A la FSU, dès avril, c’est la simple annonce, sur les sites publics où elle a aujourd’hui disparue, du contenu du dit spectacle qui nous a inquiétés. Les faits sont établis, avec précision. A propos des idées, faisons un peu le point de manière approfondie pour dissiper les rideaux de fumée de ces messieurs.

Docteur Senet et Mister Polliste.

Le « chef » de « Murmures de la cité » est Guillaume Senet, qui se présente comme un gentil garçon du bocage, passionné d’histoire et amoureux du patrimoine, n’ayant d’autre aspiration que de réunir garçons et filles pour célébrer le joli passé de nos contrées, leurs châteaux, leurs chaumières, leurs écussons, en toute convivialité bourbonnaise ! Et de célébrer les « 200 familles du territoire » qu’il dit avoir fédérées !

Le dirigeant politique de Sophiapolis est Guillaume Polliste, théoricien des « racines », de la messe en latin plusieurs fois par jours, du lien communautaire, détenteur du Vrai, du Bon, du Beau, du Juste, du Droit, et du Pur – surtout du Pur.

Les deux Guillaume ne font qu’un et une certaine conception de ce qu’est le Bourbonnais, celle des exploiteurs, bien loin de ceux  qui, comme Emile Guillaumin, l’ont avec les ouvriers agricoles, les bucherons et les mineurs, chanté et sué, offre déjà une imagerie commune à « Murmures » et Sophiapolis :

Mais Guillaume (Senet) jure que Murmures est apolitique et n’aurait rien à voir avec Sophiapolis, même si ce sont les mêmes petits chefs de part et d’autre. Le jour, docteur Senet serait apolitique, laissant la sombre nuit avec ses feux et ses soutanes à Mister Guillaume !

Le récit de Murmures.

Faisons un instant abstraction de Sophiapolis et examinons le programme du spectacle de Murmures, dits « de la cité ».

Il était largement annoncé dans la présentation aujourd’hui retirée du net, ce qui nous avait permis de réagir, et il doit se décliner en 7 « tableaux » : une introduction avec « Géraud et Astrid », une victoire de Vercingétorix sur les Romains, le baptême de Clovis, les moines qui apprennent à lire au peuple, suivis des jolis cavaliers, de Jeanne d’Arc, et d’Anne de Beaujeu pour faire couleur locale, puis (tableau 5) les mousquetaires défaisant de vilains « gaillards », Colbert (relié bien sûr aux chênes de Tronçais et pas au Code noir esclavagiste !) et Villars, soi-disant « centurion de Louis XIV », ensuite la Révolution est esquivée au profit du « petit corse » qui a sauvé la France du gouffre où elle l’avait soi-disant entrainée, suivi d’un bal du second Empire (les nostalgiques vichyssois de Napoléon III applaudiront !), et des poilus de 14-18 ; pour finir Géraud et Astrid réapparaissent, avec une grand-mère qui, à l’occasion de la libération en 1944, affirme l’éternité de la France « guidée par la divine Providence ».
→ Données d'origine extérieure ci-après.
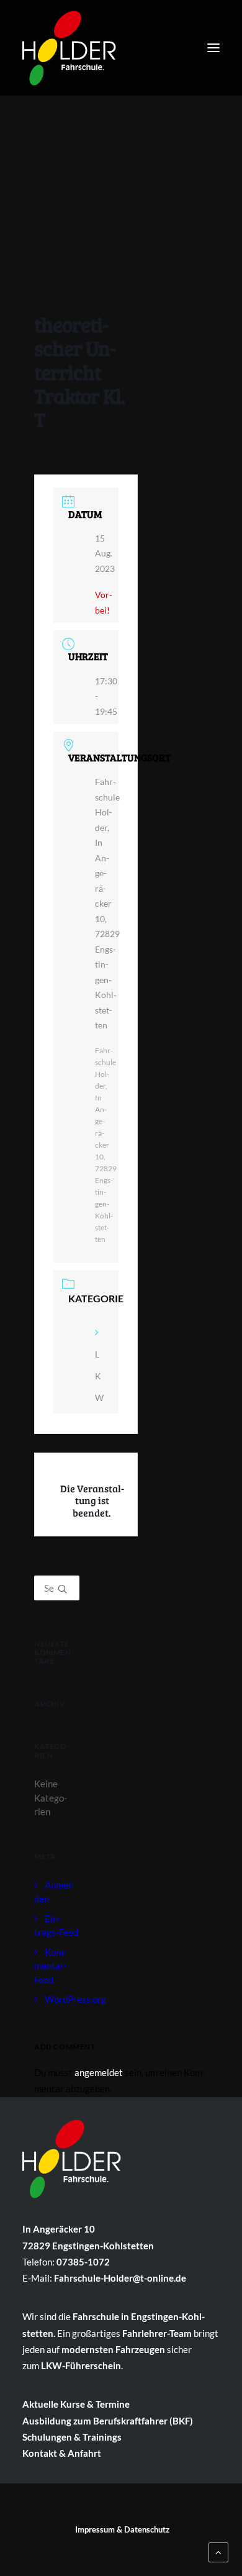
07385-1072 (83, 2261)
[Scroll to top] (218, 2551)
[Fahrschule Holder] (69, 45)
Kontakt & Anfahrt (61, 2453)
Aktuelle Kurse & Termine (76, 2404)
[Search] (56, 1588)
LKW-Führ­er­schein (81, 2365)
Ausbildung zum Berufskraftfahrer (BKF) (107, 2420)
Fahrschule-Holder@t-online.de (120, 2277)
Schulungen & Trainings (72, 2436)
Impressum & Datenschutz (122, 2529)
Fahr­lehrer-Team (157, 2333)
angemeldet (98, 2072)
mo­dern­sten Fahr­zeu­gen (113, 2349)
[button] (213, 48)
Sur la fin, comme nous ne doutons pas que les petits chefs de Sophiapolis et de Murmures nous ont lus et que nous avions alerté sur leur thème de la « résilience » de la France en … 1940, c’est sans doute 1944 qui servira d’alibi, mais en taisant toute sa dimension de guerre populaire, civile et internationale, contre les fascistes et les nazis.

Il est clair que nous avons affaire à de la mythologie, de type simpliste, distillée sous forme de « tableaux vivants ». L’histoire est une science, et cette science comme son enseignement n’ont rien à voir avec cela. Un exemple : les moines du haut Moyen Age n’ont pas appris à lire au peuple, ils ont hérité de la culture écrite qu’ils ont, avec les Arabes, contribué à préserver, mais en en excluant le peuple : la langue écrite pour toutes et tous n’aurait jamais été possible sans la révolution.
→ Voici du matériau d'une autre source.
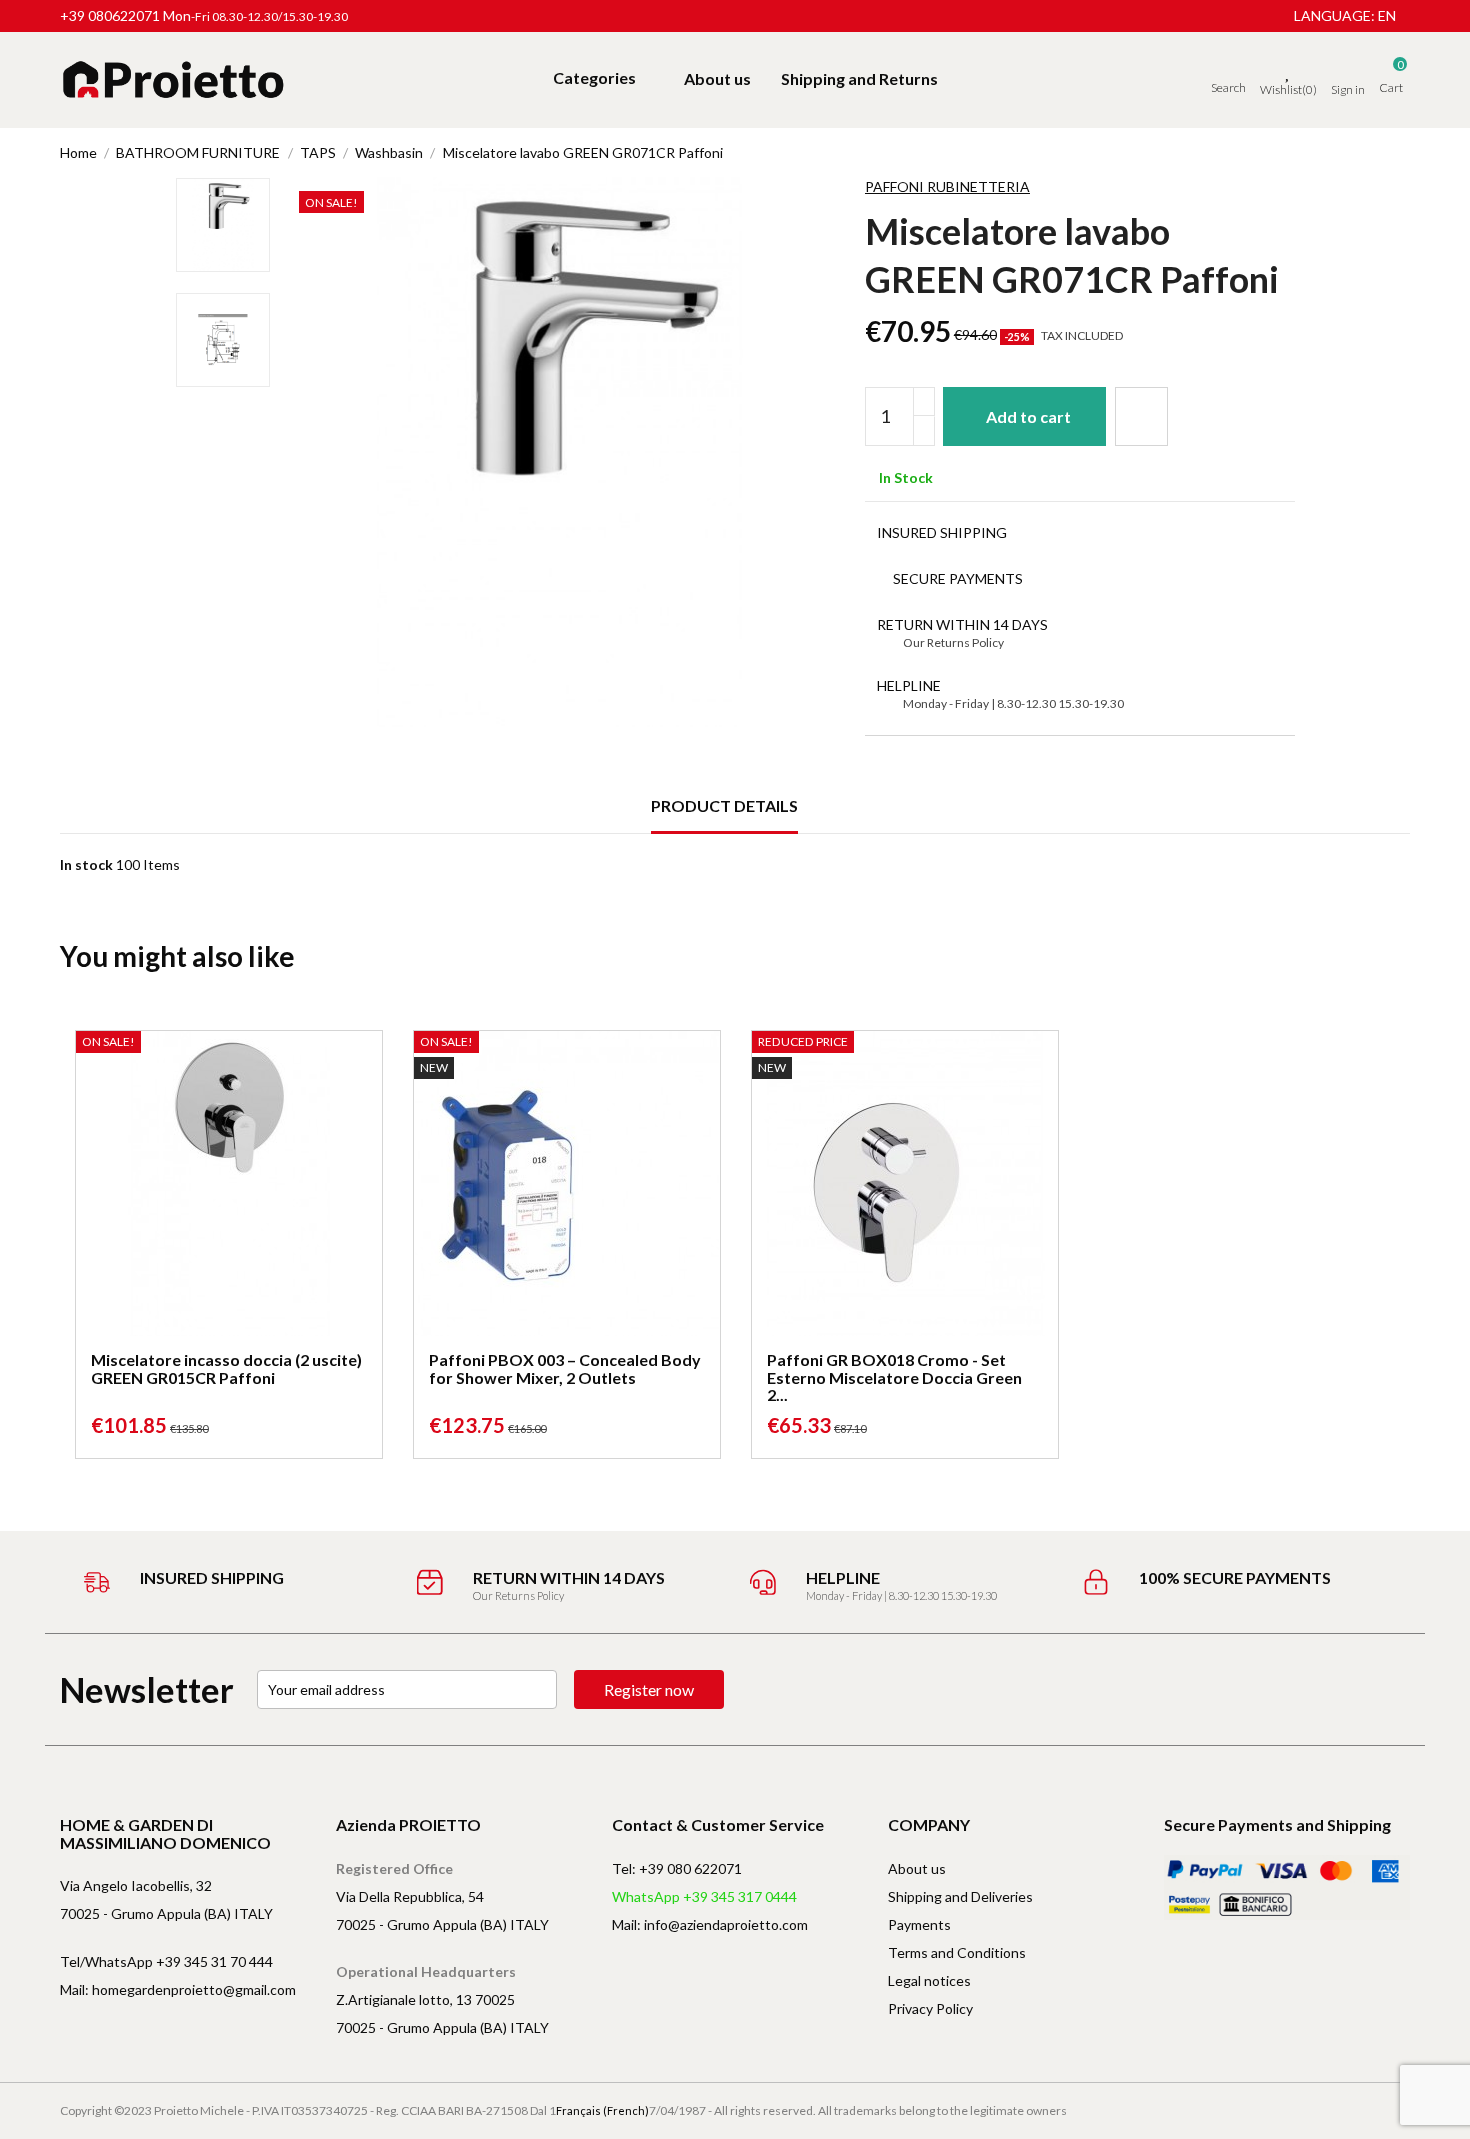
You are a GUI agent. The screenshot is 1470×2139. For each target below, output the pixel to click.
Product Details (724, 805)
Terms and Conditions (957, 1952)
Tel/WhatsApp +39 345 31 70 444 (166, 1961)
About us (917, 1868)
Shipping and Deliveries (960, 1896)
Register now (649, 1689)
On a le droit de s’amuser à mettre des armures et des boucliers, et on peut comprendre les bénévoles qui comptent bien rigoler. Mais ils sont trompés et ceux d’entre eux qui ne sont pas des militants d’extrême droite ne peuvent que s’interroger. Car faire passer pour de « l’art » une mise en scène coûteuse, avide de fonds publics, portant sciemment, tout en essayant, mal, de le camoufler, un message idéologique radical, c’est tout autre chose !

L’explication de texte de Sophiapolis.

Le récit de Murmures est entièrement dépendant de l’explication de texte, de l’idéologie, de Sophiapolis, bien affichée sur son site.
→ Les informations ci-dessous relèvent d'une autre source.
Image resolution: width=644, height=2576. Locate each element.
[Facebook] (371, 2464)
Nous y avons l’apologie de la « France éternelle » où, comme l’a souligné d’ailleurs le communiqué de soutien à Murmures émanant de Reconquêtes, le catholicisme était religion d’Etat. La Révolution est dénoncée comme perversion et oppression. Le « Bien Commun » ou « ordre naturel » cher à M. Stérin (et bien que ces faux intellectuels n’aient qu’une maitrise très approximative de ses sources thomistes et aristotéliciennes, qui comportaient d’autres potentialités !) est explicitement mis au dessus des lois, au dessus de la République, et bien entendu au dessus de la démocratie  – s’il y a quelques « libertés fondamentales » dans la République, c’est parce que les royalistes l’ont imposé, est-il écrit !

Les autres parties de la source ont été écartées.